Great posts here, I agree.
First, let me reiterate that my thread with the
on average 50% win rate and 1:2 risk:reward was intended as
one example of how a simple expectancy system can make outstanding returns, no more, no less.
My intent was merely to show that to earn outstanding money you do not need a 90% win rate, nor 5:1 risk:rewards, that you can fall far short of those lofty albeit non-success relevant ambitions and yet make excellent and above all compoundable money on a
risk adjusted net basis, and the latter is all trading is about.
You could in fact just as easily go on to make outstanding money with a trend following system that is right on average no more than 33% of the time, but with risk:rewards of 1:3 you will still have an excellent and compoundable money printer.
What needs to be seen is that these examples are just
averages, meaning the latter system for example will not exit all profitable trades with 3 R's, in many cases you will take profits earlier, in some cases you will have far far larger profits, and it is only over hundreds of trades that you will
on average end up with such stats of profits being 3 R's.
And that is what I mean when I say trading is simple, just think of the Turtles very elementary system that still works to this day, so coming up with a simple system is absolutely not the difficulty, what is difficult is the actual trading of a low hit rate Turtle type trend system, taking small loss after small loss after small loss without throwing the towel in, while waiting for the few mega trends to surface that will much more than make up for all your prior losses.
That's where trading is most definitely simple enough, but equally definitely not always easy.
But we aren't here to feel comfortable, we are here to earn money, and a simple trend following strategy was all it took to have turned Richard Dennis's 400 dollars into hundreds of millions, and many many hedge funds - including algo funds - today still trade simple longer term trend and shorter term momentum strategies, those two strategies are among some of the best and most net lucrative of them all.
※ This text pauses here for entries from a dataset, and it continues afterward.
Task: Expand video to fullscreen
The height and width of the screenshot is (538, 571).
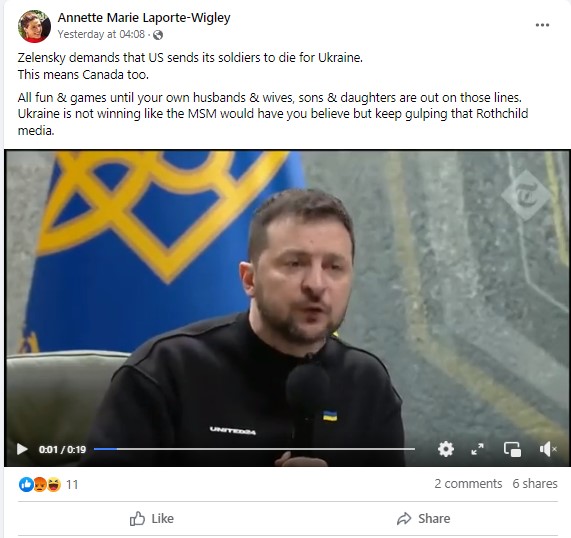Action: [x=477, y=449]
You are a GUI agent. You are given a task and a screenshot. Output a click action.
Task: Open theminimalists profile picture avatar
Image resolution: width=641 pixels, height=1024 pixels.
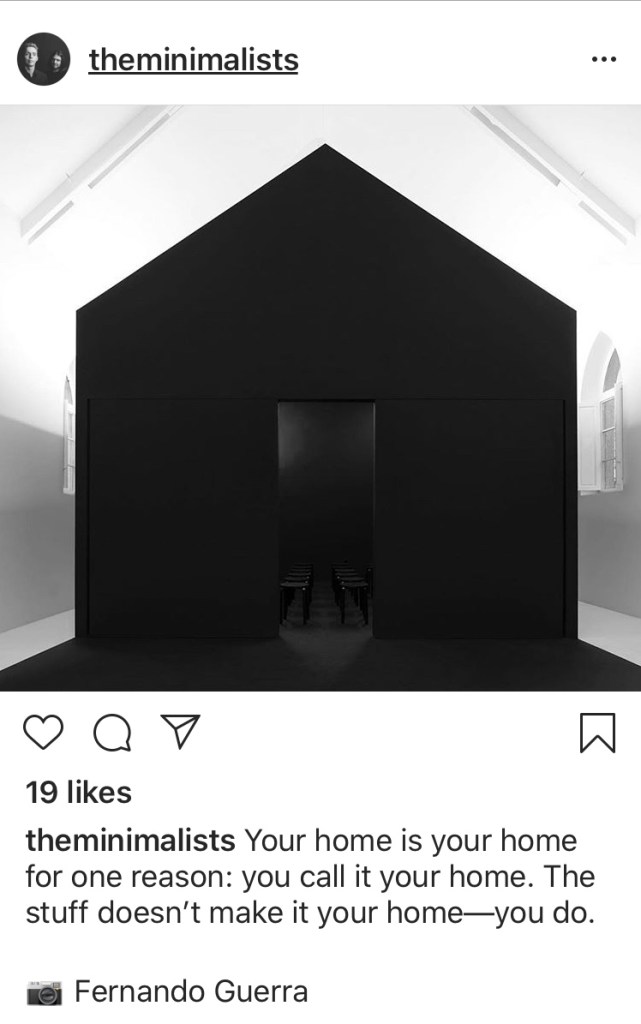pos(43,59)
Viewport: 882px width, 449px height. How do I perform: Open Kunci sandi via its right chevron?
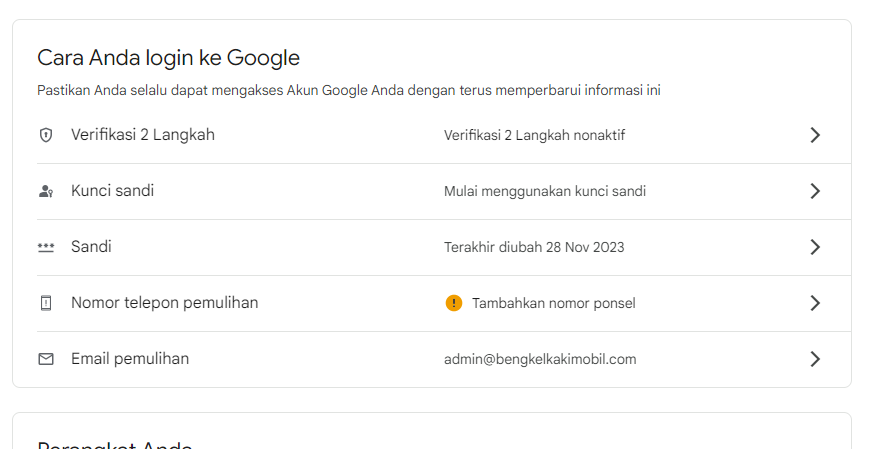(x=815, y=191)
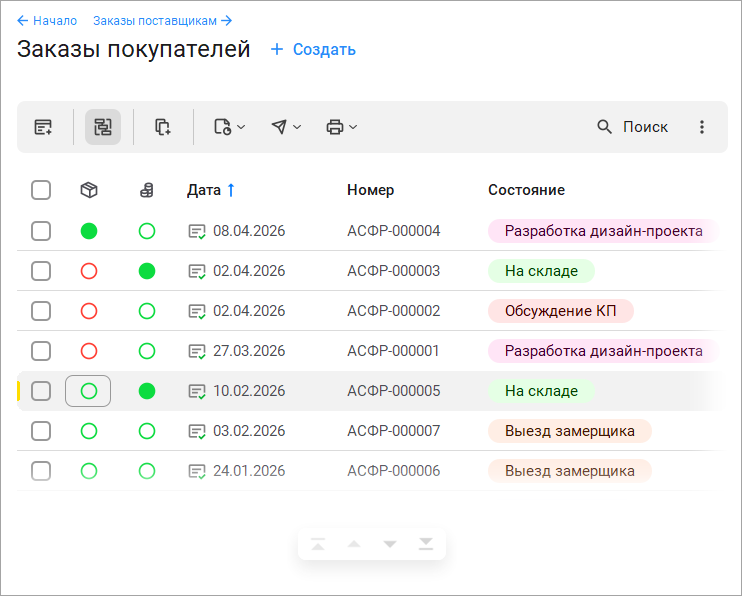Select the checkbox for order АСФР-000007
Screen dimensions: 742x596
click(x=41, y=431)
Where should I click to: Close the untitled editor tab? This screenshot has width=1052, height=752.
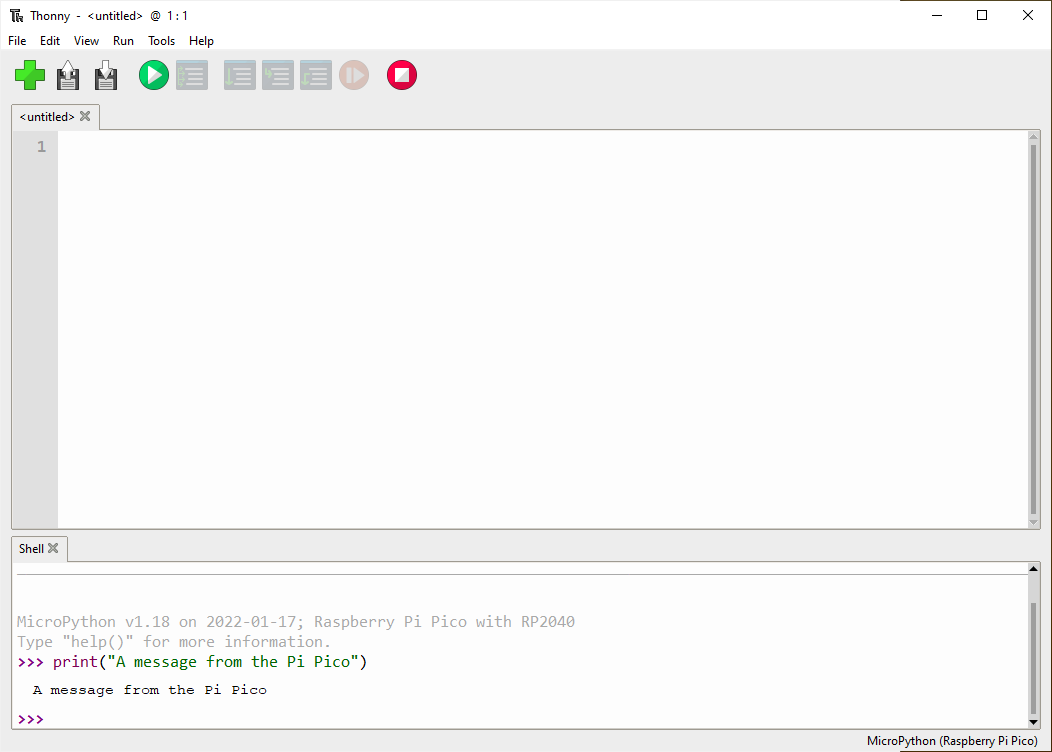(86, 117)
Doesn't matter if you only trade price or with indicators or with fundamentals or with algo's, basically all you can do in trading is
buy low and sell high, ie either try and catch reversals or wait for pullbacks, OR
buy high and sell higher, eg buying breakouts.
Those two are the only possibilities to make money trading outrights, and that is what I mean when I say that trading shouldn't be made more complicated than it is. (Thats excluding certain options stuff where you can also bank on markets doing nada etc ).
There are so many examples on this board of great and robust stuff that works and that is simple, eg Dan and his moving averages and CCI, Grey and his CCI, trader Dante and his pinbars at certain levels, Captain Currency and his age old system of MA's, newtron bomb and his range breakouts with pullbacks, wasp and his trend lines, BBMAC has just posted a comprehensive system that sound like it mnakes lots of sense, etc etc.
People still lose money at trading and overcomplicate it because they can't believe how simple is best, because they run their losses and cut their winners short, because they want excitement not profits, and because they cannot handle losing as the mere cost of doing business that it is.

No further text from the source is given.